There are numerous examples of this new designation being applied to rheumatology drugs in development, including:
- Breakthrough" status for tocilizumab for Scleroderma - 2015
- Breakthrough status for canakinumab in FMF, HIDS, TRAPS - 2016
- Breakthrough status for tocilizumab for giant cell arteritis - 2016
- Breakthrough status rituximab in Pemphigus Vulgaris - 2017
- Breakthrough" status for tofacitinibin atopic dermatitis- 2018
The breakthrough therapy program is one of several FDA programs designed to expedite drug availability.T he purpose of this designation is to provide expedited reviews and avoid prolonged, placebo control trials in phase 2 development.
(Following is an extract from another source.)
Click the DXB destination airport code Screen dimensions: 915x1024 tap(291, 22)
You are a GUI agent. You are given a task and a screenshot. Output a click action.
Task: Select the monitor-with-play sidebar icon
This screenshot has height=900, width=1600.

The 2012 breakthrough statute offered benefits to sponsors including early meetings with the FDA, timely communication to promote efficient trial design, and involvement of senior FDA officials, with the goal of expediting the approval of promising new drug. The FDA commits to advising on interim analyses, data bridging between studies, study-size reduction, and customized end points.
Breakthrough status has resulted in substantially shorter development and review times than non–breakthrough-designated drugs or nonexpedited drugs (4.8 years vs. 7.1 and 8.0 years, respectively).
The breakthrough-therapy program has placed high resource demands on the FDA, but nonetheless has been associated with shortened approval times for some important drugs. The percentage of drugs that were approved with breakthrough designations was 22% in 2014 and 2015, 32% in 2016, and 37% in 2017.
The question posed is will this expedited pathway actually meet the promise of better drugs, sooner for those with grave medical conditions? Or will this short cut yield marginal clinical benefits while risking the safety of those subjected to these treatments?